Сочинения Фернейского мудреца подействовали на нашего поэта главным образом своею культурною силой; на них воспиталась в Батюшкове глубокая любовь к просвещению и неразрывно связанной с нею свободе мысли; из них почерпнул он уважение к достоинству человека, к благородному умственному труду и к званию писателя, отвращение от педантизма, помрачающего ум и ожесточающего сердце; они же внушили ему общую гуманность понятий и терпимость к чужим убеждениям. Вместе с этими истинами, которые составляют основные и вековечные начала образованности, Батюшков позаимствовал у Вольтера и такие идеи, в которых последний является только сыном своего века. Вслед за Вольтером (и Кондильяком) Батюшков высказывает сенсуалистические понятия о неразрывности души с телом; под его влиянием берется он за чтение Локка и вооружается против метафизики, которую и Вольтер любил сводить к морали {Соч., т. III, с. 49, 52, 56, 136.}. Наконец, и религиозные идеи Вольтера отразились на Батюшкове. Противник положительной религии, Вольтер оставался, однако, деистом и защищал идею Божества против Гольбаха. Батюшков, без сомнения, знал эти возражения Вольтера против атеизма; когда он прочел Гольбахову "Систему природы", он в следующих словах высказал Гнедичу свое впечатление: "Сочинитель в конце книги, разрушив все, смешав все, призывает природу и делает ее всему началом... Невозможно никому отвергнуть и не познать какое-либо начало; назови его как хочешь, все одно; но оно существует, то есть существует Бог" {Там же, с. 57.}.

Само собою разумеется, что сочинения Вольтера должны были оказать влияние на Батюшкова и в собственно литературном смысле. Ум Вольтера, столь смелый в вопросах религии и политики, оказался очень робким в сфере искусства: в деле литературной критики автор "Генриады" не вышел из рамок псевдоклассицизма. Впрочем, на Батюшкова он повлиял не столько как теоретик, а, скорее, как поэт, особенно как лирик. Но в этом случае отношение к нему нашего автора необходимо рассматривать в связи с другими литературными влияниями, испытанными Батюшковым.

**ЗАДАНИЕ**.
Как перевести на английский язык это предложение из текста о Батюшкове и Вольтере: «Противник положительной религии, Вольтер оставался, однако, деистом и защищал идею Божества против Гольбаха»? Записи здесь не понадобятся.

**ЗАПИСИ**.
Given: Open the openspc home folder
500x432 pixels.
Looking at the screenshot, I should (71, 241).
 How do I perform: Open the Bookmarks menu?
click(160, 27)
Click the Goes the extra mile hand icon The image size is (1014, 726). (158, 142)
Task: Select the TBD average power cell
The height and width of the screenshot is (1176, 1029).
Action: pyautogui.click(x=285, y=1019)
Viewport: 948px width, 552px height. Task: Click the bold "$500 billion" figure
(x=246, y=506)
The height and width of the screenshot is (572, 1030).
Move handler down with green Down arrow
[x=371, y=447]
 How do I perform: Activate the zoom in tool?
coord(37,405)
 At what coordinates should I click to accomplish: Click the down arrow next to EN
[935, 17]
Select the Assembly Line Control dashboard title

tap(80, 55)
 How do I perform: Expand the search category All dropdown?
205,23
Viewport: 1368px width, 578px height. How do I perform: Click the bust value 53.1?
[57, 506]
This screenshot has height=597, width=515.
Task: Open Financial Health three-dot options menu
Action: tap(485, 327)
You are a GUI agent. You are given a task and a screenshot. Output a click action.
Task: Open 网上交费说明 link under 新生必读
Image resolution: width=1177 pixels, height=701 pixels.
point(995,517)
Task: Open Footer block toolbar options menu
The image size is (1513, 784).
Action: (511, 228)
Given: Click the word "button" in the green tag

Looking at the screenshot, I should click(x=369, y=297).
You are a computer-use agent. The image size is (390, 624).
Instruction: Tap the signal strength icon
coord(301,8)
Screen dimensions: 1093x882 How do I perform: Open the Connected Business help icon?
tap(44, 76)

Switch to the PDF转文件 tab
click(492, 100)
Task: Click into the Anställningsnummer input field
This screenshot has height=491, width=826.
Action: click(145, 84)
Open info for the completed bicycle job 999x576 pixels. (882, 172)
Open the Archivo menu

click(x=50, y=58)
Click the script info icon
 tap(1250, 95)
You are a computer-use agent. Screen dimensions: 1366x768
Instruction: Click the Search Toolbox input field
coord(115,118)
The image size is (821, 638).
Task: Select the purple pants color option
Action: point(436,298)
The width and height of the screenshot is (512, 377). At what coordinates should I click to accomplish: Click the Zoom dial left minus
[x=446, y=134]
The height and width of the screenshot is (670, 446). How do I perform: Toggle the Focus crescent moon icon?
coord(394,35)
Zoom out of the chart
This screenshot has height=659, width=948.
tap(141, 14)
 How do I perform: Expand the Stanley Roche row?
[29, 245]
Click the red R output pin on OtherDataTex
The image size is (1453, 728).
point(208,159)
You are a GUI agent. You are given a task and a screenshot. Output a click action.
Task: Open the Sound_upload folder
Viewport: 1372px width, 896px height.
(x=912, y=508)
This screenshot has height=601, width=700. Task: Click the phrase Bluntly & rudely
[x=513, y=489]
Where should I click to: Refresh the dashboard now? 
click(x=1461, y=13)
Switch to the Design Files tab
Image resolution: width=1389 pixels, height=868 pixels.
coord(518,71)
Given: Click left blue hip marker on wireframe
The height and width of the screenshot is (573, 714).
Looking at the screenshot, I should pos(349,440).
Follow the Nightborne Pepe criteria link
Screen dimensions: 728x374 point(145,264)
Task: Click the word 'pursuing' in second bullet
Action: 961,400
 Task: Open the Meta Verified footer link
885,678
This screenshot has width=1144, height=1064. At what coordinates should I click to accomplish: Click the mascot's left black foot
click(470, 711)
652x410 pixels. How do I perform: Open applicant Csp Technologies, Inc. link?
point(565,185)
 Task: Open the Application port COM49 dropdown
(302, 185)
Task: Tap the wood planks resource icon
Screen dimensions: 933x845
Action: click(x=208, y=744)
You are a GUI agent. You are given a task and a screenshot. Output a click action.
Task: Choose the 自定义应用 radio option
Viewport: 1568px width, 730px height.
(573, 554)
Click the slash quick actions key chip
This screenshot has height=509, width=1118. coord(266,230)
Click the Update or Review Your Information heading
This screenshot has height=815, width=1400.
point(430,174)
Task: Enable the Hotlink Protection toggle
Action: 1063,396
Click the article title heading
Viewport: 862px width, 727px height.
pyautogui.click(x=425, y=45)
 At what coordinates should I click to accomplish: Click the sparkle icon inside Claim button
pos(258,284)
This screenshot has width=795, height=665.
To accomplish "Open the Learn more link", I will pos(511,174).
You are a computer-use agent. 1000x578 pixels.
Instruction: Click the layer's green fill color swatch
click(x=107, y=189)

**ОТВЕТ**.
An opponent of positive religion, Voltaire nevertheless remained a deist and defended the idea of the Deity against Holbach.